───── TEXT SHOWN
The downfall of having Peyton Manning as your quarterback

In 2014, following their Super Bowl defeat to the Seattle Seahawks, the Denver Broncos spent a second-round draft pick on wide receiver Cody Latimer.

In his rookie season, he was expected to add another threat to what was an already potent offense with all-pro’s Demaryius and Julius Thomas (no relation), in addition to veteran Wes Welker and major free agent acquisition Emmanuel Sanders en route to another Super Bowl appearance.

You would have thought that with all those weapons, the Broncos were good in the pass-catching department. However, Welker spent a large majority of the season either injured or struggling for catches, paving the way for the rookie Latimer to shine.

That, at least, was the plan.

Latimer ended his rookie season with a mere two catches for 23 yards. Latimer now attributes his struggles to not being able to deal with the transitional mental aspect of life as an NFL wide receiver.

The 6-foot-3, 215-pound Latimer led Indiana with 72 receptions for 1,096 yards and nine touchdowns in 2013 with three consecutive 100-yard receiving performances.

In a candid interview, Latimer tells the Denver Post that he struggled learning the offense, in particularly learning to adjust on the fly when quarterback Peyton Manning would change plays at the line of scrimmage.

It took me too long to actually catch on,” Latimer said. “I was in the playbook, but I could have done even more. When I actually got it, it was too late. It was just way different [than college]. I would know the play, then Peyton would change it. Then I’d get to thinking too much and play slower.”

Not only making the shift from College to the NFL, but being thrust into a scheme that even a number of seasoned veteran players struggle with, in hindsight, it was no great shock that Latimer displayed signs of struggle.
──────────
───── EXTRACTED RECORDS
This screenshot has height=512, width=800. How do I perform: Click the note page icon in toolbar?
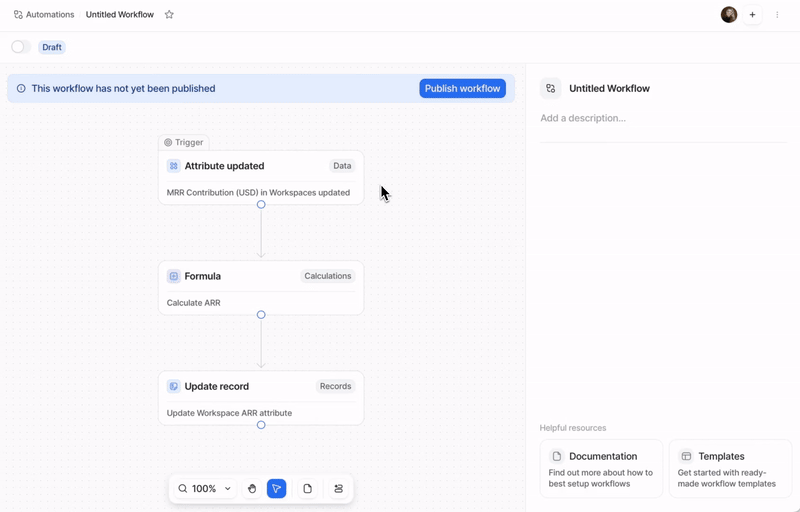[307, 489]
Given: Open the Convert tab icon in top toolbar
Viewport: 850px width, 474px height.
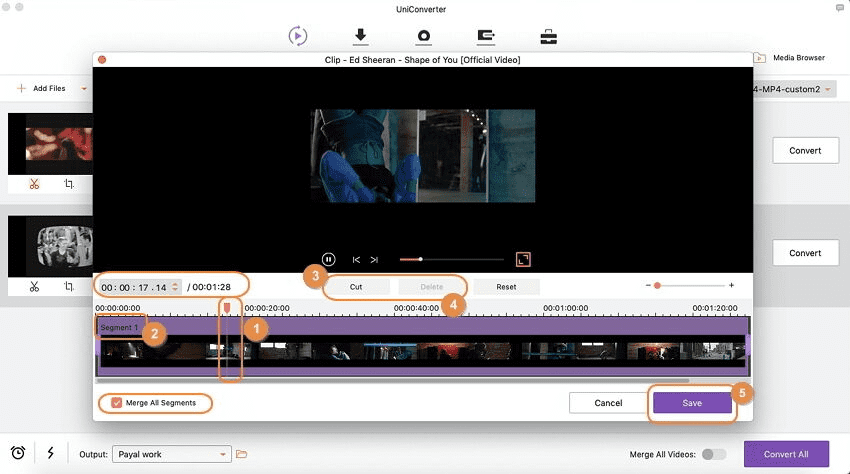Looking at the screenshot, I should coord(298,36).
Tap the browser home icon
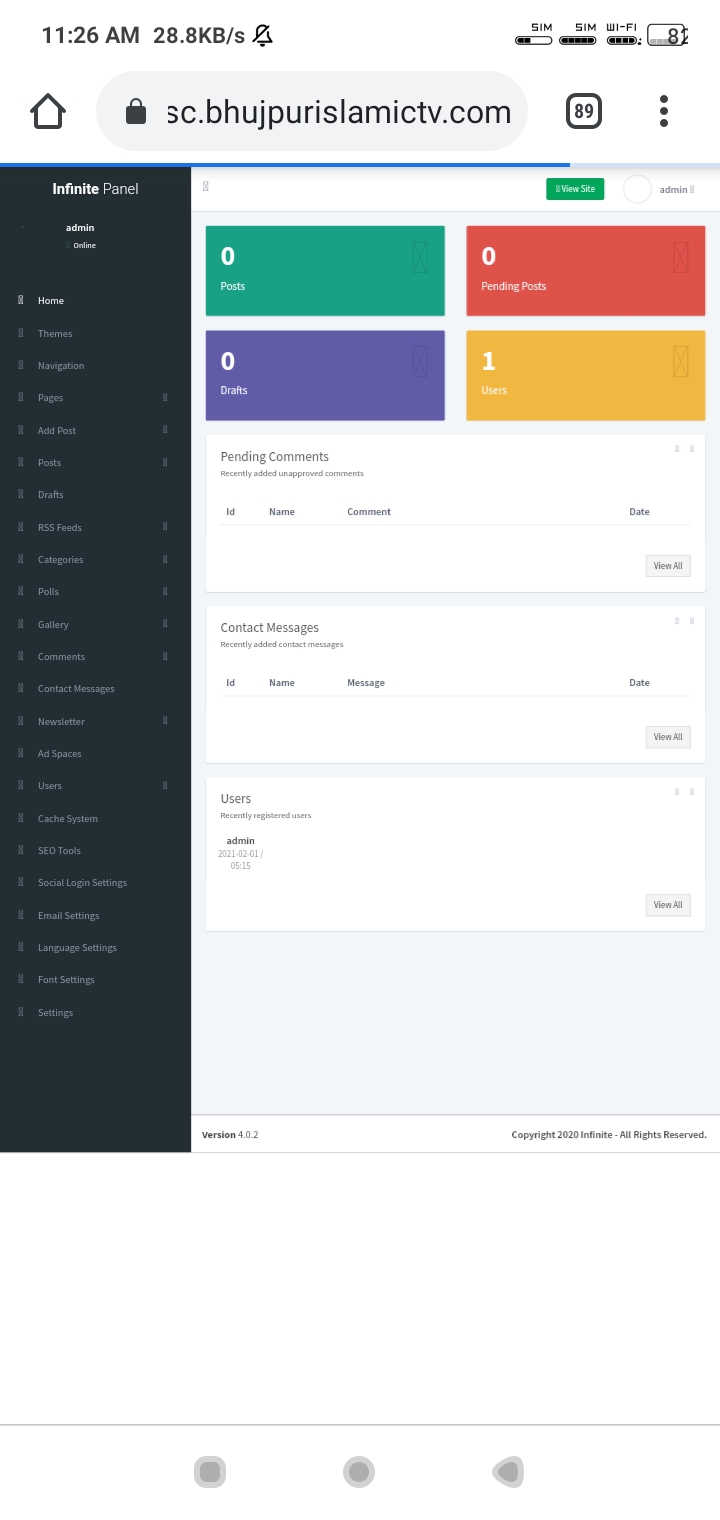 pyautogui.click(x=48, y=111)
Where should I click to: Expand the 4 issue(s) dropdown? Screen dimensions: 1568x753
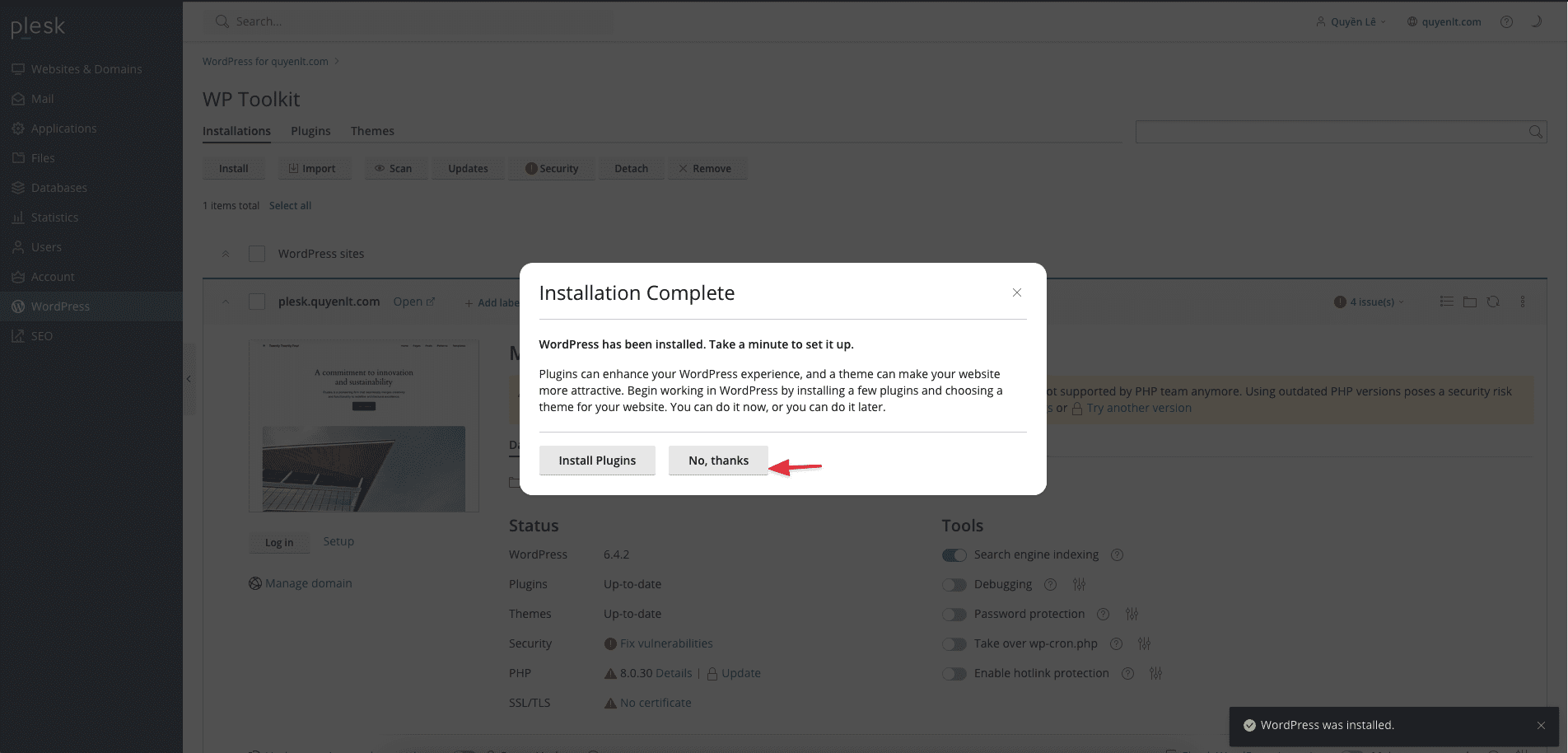click(1369, 302)
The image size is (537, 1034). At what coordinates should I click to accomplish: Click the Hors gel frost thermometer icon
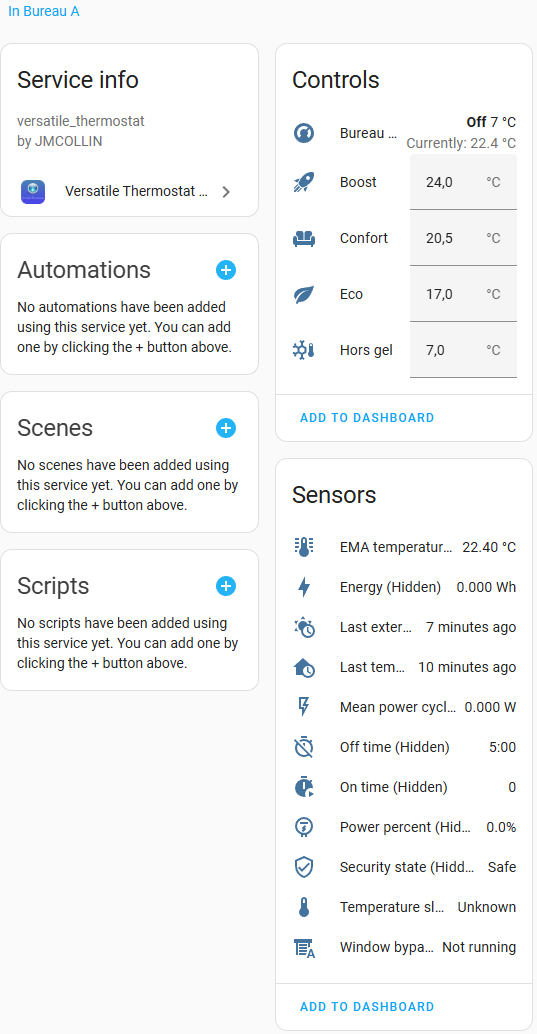303,350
──────────
**EXERCISES TO COMPLETE:**
(A) In the article about Cody Latimer, rewrite the paragraph that begins "In his rookie season" as a short list that keeps its main facts.
(B) According to the article about Cody Latimer, how many catches and yards did he finish his rookie season with?
(C) Repeat word for word everything in the article about Cody Latimer from "The downfall of" down to "receiver Cody Latimer.".

**LIST OF ANSWERS:**
(A)
- As a rookie, Latimer was expected to add another threat to an already strong offense.
- That offense included all-pros Demaryius and Julius Thomas (no relation).
- It also had veteran Wes Welker and major free-agent signing Emmanuel Sanders.
- The team was aiming for another Super Bowl appearance.

(B) Two catches for 23 yards.

(C)
The downfall of having Peyton Manning as your quarterback

In 2014, following their Super Bowl defeat to the Seattle Seahawks, the Denver Broncos spent a second-round draft pick on wide receiver Cody Latimer.